Ketika Mikasa hendak keluar, Levi menarik tangannya. Menyerahkan buket bunga hydrangea, campuran merah muda dan ungu. Mikasa menerima buket itu dan hatinya ikut berbunga-bunga.
*
Matahari sudah tenggelam ketika Mikasa mendengar ketukan di pintu.
Ketika membuka pintu, florist itu ada di sana mengejutkan Mikasa.
"Levi?"
Hal pertama yang Mikasa perhatikan adalah wajah Levi memerah dan napas terengah-engah. Mengira pemuda itu sehabis berlari menaiki tangga dengan tergesa. Ia pun menariknya masuk tanpa ragu.
Ada ketidakyakinan tercermin di mata Levi, seperti kerentanan, dan begitu banyak emosi yang jarang diperlihatkan.
"Kau menyimpan bunga itu?" Adalah kata pertama yang Levi ucapkan begitu dia usai mengedarkan pandangan.
Mikasa mengikuti tatapannya menuju bunga hydrangea yang meringkuk dalam vas di tengah meja. "Aku selalu menyimpan bunga-bunga dari tokomu."
Mikasa mencari-cari tatapan Levi. "Ada apa? Kau seperti habis dikejar rentenir."
Levi mengangkat buku sketsa hadiah Mikasa di tangannya. "Ini semua gambar-gambarmu?"
Mikasa terpana dan mengangguk. "Sudah pasti.
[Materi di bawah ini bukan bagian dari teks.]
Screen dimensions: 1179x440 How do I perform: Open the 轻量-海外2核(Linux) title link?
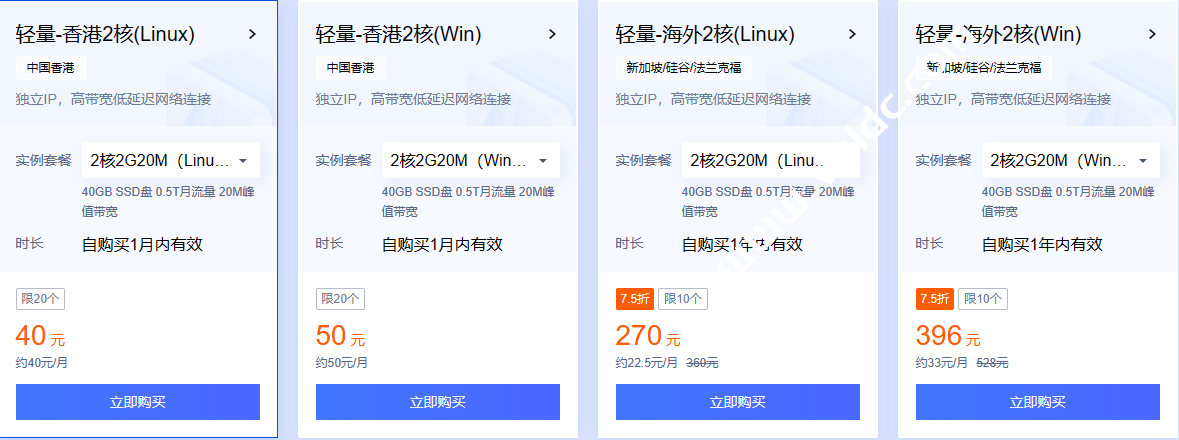pos(705,34)
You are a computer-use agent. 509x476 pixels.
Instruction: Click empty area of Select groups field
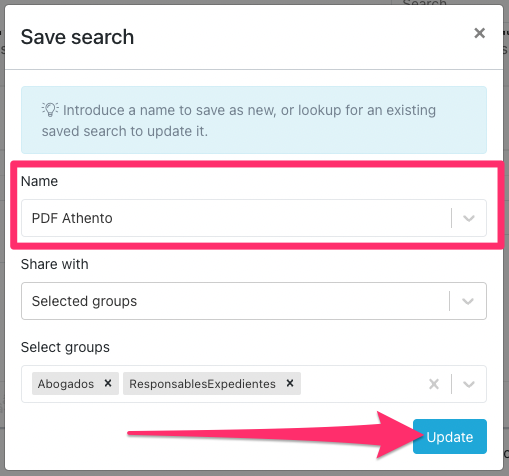363,384
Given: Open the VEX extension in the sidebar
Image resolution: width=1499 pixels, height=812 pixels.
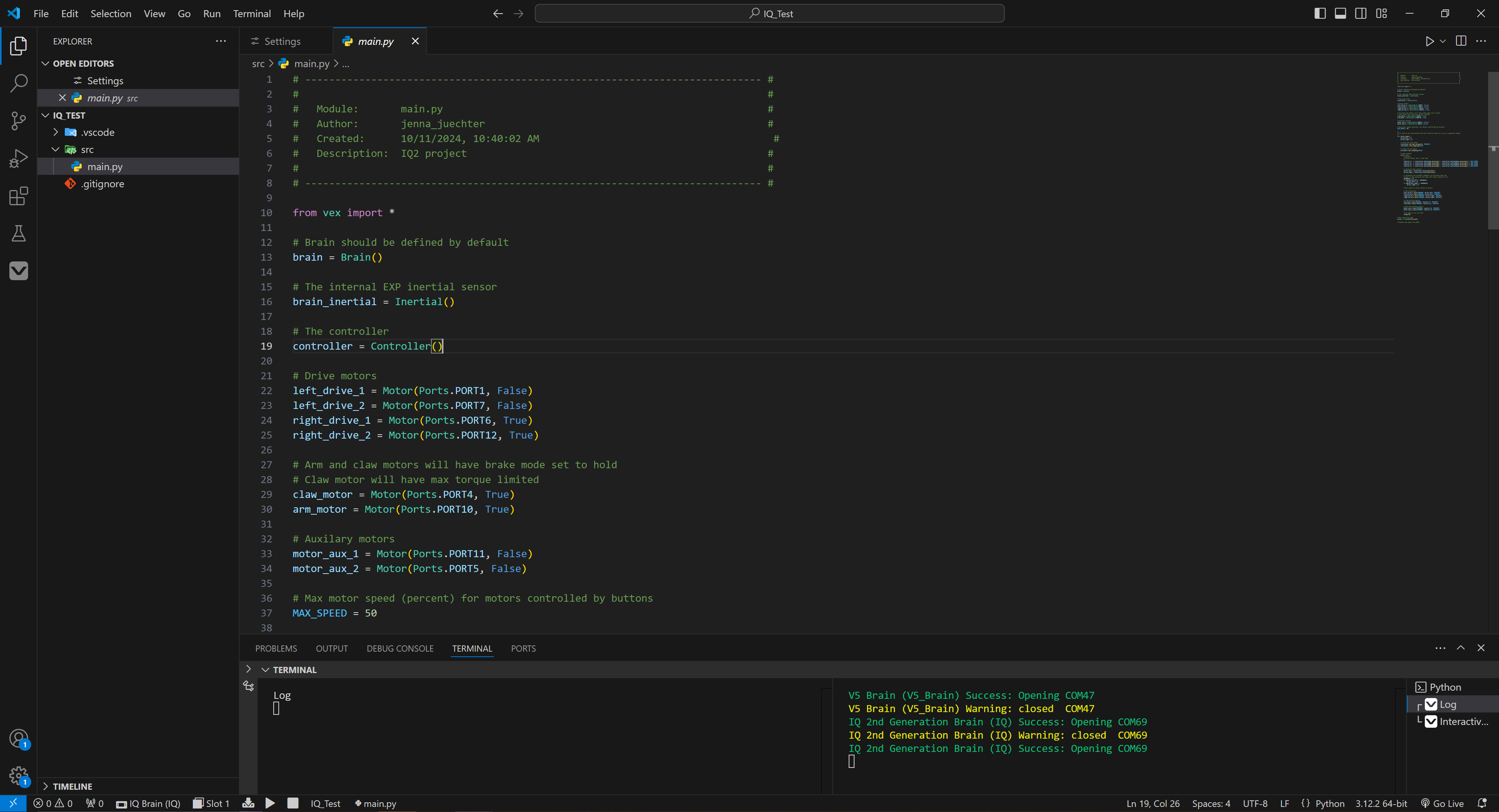Looking at the screenshot, I should (18, 270).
Aku hanya memberikan sesuatu yang menjadi milikku."
"Menggunakan wajahku di setiap halaman." Levi terkekeh. "Aku suka ini."
Mikasa tertegun. Pikirannya berkecamuk. Hanya hadiah sederhana, tetapi Levi mengapresiasinya seperti itu adalah satu-satunya yang paling penting. Entah bagaimana ini terasa sangat manis dalam caranya.
Ada keheningan lembut saat tiba-tiba Levi menarik lengannya dan menutup jarak mereka. Mikasa terlalu terkejut ketika kendali otaknya hilang. Ia tidak pernah mengira prosesnya akan mencapai tahap ini, semenjak kali pertama pesona bunga-bunga Levi itu membuatnya jatuh hati. Tetapi kesadaran bahwa Levi tengah menekan bibir mereka bersama dalam ciuman halus dan lembut, Mikasa tahu bahwa ini nyata━perasaan mereka terhubung. Jadi, ia hanya menyambut ciuman itu dan membalas; menuangkan segenap perasaannya hingga ia yakin Levi menerima itu. Seketika dunia dikitari bunga; seolah semua bunga hidup, setiap tangkai dan setiap helai kelopaknya, dipindahkan dari toko Levi ke ruangannya.
(Bahagia adalah perjalanan menemukan tambatan jiwa. Kehangatan manis di ujung pertemuan dua hati ketika saling bertaut perasaan. Bahagia adalah kata-kata yang dirangkai dalam bahasa bunga. Bahagia adalah keindahan dari jalinan warna yang melukis kisah mereka bersama.)